#### DATASET CONTENT
------------------------------------------------------------------------

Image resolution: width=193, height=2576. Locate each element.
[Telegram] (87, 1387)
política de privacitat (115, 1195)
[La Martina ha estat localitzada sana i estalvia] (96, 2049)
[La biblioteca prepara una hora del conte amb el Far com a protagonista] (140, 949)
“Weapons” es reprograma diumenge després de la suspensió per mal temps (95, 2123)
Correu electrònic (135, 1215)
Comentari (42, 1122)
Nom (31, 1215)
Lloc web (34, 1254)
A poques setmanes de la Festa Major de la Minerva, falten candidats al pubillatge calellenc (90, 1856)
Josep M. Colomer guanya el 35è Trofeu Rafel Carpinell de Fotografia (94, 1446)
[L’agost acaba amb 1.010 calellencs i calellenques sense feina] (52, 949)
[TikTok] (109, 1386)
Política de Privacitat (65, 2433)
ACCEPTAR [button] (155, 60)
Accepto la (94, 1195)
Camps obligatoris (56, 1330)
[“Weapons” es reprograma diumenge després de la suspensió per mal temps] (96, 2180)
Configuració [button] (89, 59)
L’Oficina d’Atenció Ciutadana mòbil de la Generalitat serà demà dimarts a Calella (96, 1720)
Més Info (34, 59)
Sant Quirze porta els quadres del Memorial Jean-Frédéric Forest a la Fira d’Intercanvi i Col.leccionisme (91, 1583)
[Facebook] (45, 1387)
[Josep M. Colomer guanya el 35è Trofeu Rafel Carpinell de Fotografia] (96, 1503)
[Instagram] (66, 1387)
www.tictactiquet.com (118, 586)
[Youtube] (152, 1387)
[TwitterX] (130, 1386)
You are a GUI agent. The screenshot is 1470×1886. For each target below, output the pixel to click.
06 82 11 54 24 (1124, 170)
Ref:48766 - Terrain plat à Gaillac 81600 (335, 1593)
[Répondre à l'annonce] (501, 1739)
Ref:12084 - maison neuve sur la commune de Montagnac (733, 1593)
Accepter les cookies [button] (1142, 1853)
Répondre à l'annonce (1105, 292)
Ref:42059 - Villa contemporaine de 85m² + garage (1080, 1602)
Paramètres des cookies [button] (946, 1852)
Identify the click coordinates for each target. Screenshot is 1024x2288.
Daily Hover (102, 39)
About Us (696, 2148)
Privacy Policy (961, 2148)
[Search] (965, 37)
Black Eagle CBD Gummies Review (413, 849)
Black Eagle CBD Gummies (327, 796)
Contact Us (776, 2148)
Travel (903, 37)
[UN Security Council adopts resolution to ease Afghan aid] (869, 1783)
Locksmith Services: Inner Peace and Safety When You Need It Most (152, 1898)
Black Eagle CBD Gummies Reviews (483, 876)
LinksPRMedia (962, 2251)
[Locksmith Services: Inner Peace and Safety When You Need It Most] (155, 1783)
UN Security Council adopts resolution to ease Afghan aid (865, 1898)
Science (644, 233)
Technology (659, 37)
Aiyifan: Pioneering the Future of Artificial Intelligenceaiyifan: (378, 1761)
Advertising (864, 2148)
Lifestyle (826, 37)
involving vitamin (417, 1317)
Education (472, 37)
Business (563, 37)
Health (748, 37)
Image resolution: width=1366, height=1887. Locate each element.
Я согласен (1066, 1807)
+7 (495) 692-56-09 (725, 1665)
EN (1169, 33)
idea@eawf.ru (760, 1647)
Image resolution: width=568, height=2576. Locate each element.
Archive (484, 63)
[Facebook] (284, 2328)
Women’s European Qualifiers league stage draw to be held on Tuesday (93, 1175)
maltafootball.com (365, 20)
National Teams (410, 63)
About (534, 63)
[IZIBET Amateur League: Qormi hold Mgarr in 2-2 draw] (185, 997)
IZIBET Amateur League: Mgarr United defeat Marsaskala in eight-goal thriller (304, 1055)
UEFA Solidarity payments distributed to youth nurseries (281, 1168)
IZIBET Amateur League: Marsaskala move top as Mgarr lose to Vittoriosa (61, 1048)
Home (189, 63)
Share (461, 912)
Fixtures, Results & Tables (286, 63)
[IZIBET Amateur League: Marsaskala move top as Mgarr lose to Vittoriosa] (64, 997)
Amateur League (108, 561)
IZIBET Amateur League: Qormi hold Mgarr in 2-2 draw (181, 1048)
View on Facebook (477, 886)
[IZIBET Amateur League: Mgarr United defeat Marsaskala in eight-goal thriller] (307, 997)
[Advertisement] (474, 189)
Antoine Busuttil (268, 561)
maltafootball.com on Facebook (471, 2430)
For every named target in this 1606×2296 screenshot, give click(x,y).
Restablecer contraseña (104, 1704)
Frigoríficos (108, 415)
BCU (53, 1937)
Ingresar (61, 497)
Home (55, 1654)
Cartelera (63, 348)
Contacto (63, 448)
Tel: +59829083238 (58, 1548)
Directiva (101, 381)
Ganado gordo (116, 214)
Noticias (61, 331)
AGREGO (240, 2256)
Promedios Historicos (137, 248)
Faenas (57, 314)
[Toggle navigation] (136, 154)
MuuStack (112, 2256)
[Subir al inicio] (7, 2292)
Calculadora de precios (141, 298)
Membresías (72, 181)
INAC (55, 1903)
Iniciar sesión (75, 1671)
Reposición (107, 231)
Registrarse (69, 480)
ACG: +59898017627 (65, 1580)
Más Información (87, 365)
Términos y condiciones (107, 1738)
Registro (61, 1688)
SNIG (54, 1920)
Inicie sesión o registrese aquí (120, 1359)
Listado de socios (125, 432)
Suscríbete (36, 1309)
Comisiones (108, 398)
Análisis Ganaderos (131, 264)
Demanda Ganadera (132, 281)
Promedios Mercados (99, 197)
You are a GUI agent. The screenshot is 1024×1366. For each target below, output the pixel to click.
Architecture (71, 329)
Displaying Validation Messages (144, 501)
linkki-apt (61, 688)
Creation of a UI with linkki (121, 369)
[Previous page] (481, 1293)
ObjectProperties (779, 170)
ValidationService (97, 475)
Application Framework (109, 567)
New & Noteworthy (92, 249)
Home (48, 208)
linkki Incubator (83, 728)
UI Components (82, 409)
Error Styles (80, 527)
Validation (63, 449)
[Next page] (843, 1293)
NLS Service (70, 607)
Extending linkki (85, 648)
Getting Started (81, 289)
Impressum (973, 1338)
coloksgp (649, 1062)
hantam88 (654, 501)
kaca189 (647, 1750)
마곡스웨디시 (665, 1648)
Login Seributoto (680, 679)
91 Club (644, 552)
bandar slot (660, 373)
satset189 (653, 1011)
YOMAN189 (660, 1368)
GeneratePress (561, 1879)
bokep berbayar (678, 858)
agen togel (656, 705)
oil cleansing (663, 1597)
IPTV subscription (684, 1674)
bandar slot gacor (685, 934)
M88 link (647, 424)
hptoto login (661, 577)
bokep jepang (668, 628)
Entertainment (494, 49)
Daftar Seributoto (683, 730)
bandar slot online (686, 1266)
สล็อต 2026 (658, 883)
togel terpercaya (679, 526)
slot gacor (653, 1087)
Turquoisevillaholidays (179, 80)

------------------------------------------------------------------------

Your task is to write out the lines from the one with "bandar slot (660, 373)" through the end of the records, exactly and with nothing added.

#### FINAL ANSWER
bandar slot (660, 373)
satset189 (653, 1011)
YOMAN189 (660, 1368)
GeneratePress (561, 1879)
bokep berbayar (678, 858)
agen togel (656, 705)
oil cleansing (663, 1597)
IPTV subscription (684, 1674)
bandar slot gacor (685, 934)
M88 link (647, 424)
hptoto login (661, 577)
bokep jepang (668, 628)
Entertainment (494, 49)
Daftar Seributoto (683, 730)
bandar slot online (686, 1266)
สล็อต 2026 (658, 883)
togel terpercaya (679, 526)
slot gacor (653, 1087)
Turquoisevillaholidays (179, 80)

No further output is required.